Sr. Director:
“Tú eres Pedro y sobre esta piedra edificaré mi Iglesia y las puertas del Hades no prevalecerán contra ella” (Mt 16,13-20). Desde hace más de dos mil años, la Iglesia de Cristo navega en las aguas procelosas de este mundo, bajo el gobierno de los sucesores de Pedro.
Reconozco que pertenecer a una generación que ha tenido la gran fortuna de haber vivido acontecimientos que han sido un hito en la historia de la humanidad, como es la llegada del primer hombre a la luna, la caída del muro de Berlín o la renuncia de un Papa a su pontificado, imprime un cierto sentimiento de singular privilegio. Benedicto XVI, al igual que la mayoría de sus predecesores, ha dejado un sello indeleble en la Historia universal de la Iglesia.
De la Segunda Guerra Mundial del siglo XX surgieron dos Papas que han sido hijos de un trágico desgarro y enfrentamiento de sus pueblos: el polaco Karol Wojtyla y el alemán Joseph Ratzinger. Dos europeos a los que sorpresivamente el Espíritu Santo les encomendó, años después, la apasionante tarea de gobernar la barca de Pedro. A la exhaustiva e inmensa actividad apostólica de San Juan Pablo II, fruto de su arrebatadora personalidad, le sucedió la profunda, sosegada y reposada sabiduría del gran intelectual y teólogo que ha sido Benedicto XVI.
Su legado doctrinal es de una densidad tal, que sería pretencioso resumirlo en una breve semblanza de su relevante pontificado.
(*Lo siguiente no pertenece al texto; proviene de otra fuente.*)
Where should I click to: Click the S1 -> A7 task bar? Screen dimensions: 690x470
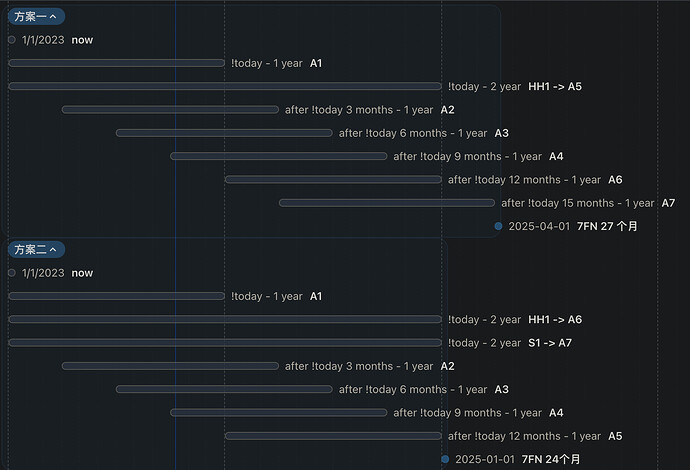tap(225, 343)
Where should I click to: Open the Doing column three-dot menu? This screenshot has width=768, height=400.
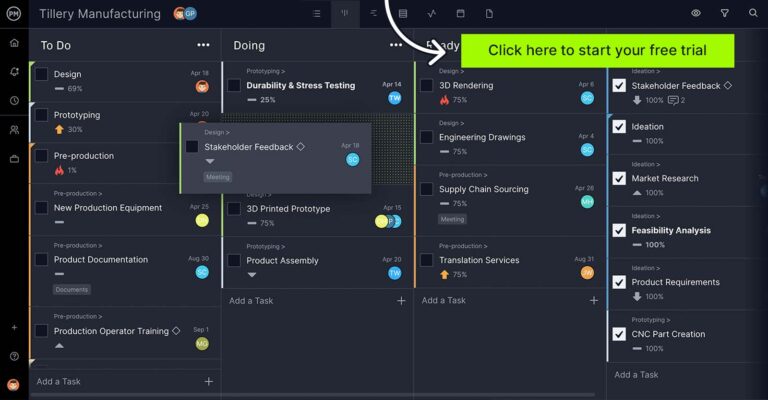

Ya como Prefecto para la Congregación de la Doctrina para la Fe desde su nombramiento en 1982 se enfrentó a las grandes cuestiones planteadas en la Iglesia y muy especialmente ante lo que quería hacer el revolucionario Juan Pablo II, que se plasmaron en sus encíclicas doctrinales sobre la moral de la vida, los fundamentos de la moral católica o sobre la compatibilidad entre la fe y la razón (Fides et ratio, 1998).
Benedicto XVI insistió a lo largo de su magisterio en esta compatibilidad. En su memorable discurso en la Universidad de Ratisbona en el año 2006, abogó por “ampliar nuestro concepto de la razón y de su uso…”, “solo lo lograremos si la razón y la fe se reencuentran de un modo nuevo, si superamos la limitación que la razón se impone a sí misma de reducirse a lo que se puede verificar con la experimentación…”, a su vez la fe necesita el diálogo con la razón moderna, afirmaba.
Otro aspecto recurrente de su pontificado fue la denuncia de la “dictadura del relativismo”. “Tener una fe clara según el Credo de la Iglesia es constantemente etiquetado como fundamentalismo. Mientras que el relativismo, es decir, el dejarse llevar de aquí hacia allá por cualquier viento de doctrina, aparece como la única aproximación a la altura de los tiempos actuales…”. El peligro hoy día, decía, es que “en nombre de la tolerancia se elimine la tolerancia”.
Dos discursos en los Parlamentos británico y alemán en los años 2010 y 2011, representan toda una guía ética y moral para cualquier dirigente o líder político. Frente a quienes confían en el mero consenso social como criterio suficiente para aprobar unas leyes, el Papa señalaba a los parlamentarios británicos que hay unas reglas éticas que son anteriores y superiores a la vida política y que la democracia se debilita cuando las ignora: “El papel de la religión no es proponer soluciones políticas concretas sino ayudar a purificar e iluminar la aplicación de la razón al descubrimiento de principios morales objetivos”.
En el Bundestag alemán se preguntó sobre los fundamentos del Derecho: ¿Cómo podemos reconocer lo que es justo? ¿cómo podemos distinguir entre el bien y el mal, entre el derecho verdadero y el derecho aparente?... “La política debe ser un compromiso por la justicia y crear así las condiciones básicas para la paz. Naturalmente un político buscará el éxito, sin el cual nunca tendría la posibilidad de una acción política efectiva. Pero el éxito está subordinado al criterio de la justicia, a la voluntad de aplicar el derecho y a la comprensión del derecho…”.
Su contribución al estudio y conocimiento de Dios y del hombre, al Magisterio de la Iglesia y a la sociedad en general, le acreditan como uno de los Papas más preclaros y sólidos en la defensa de la fe y la doctrina cristiana, la Historia así se lo reconocerá. Santidad, descanse en la Paz de Dios que tanto anheló.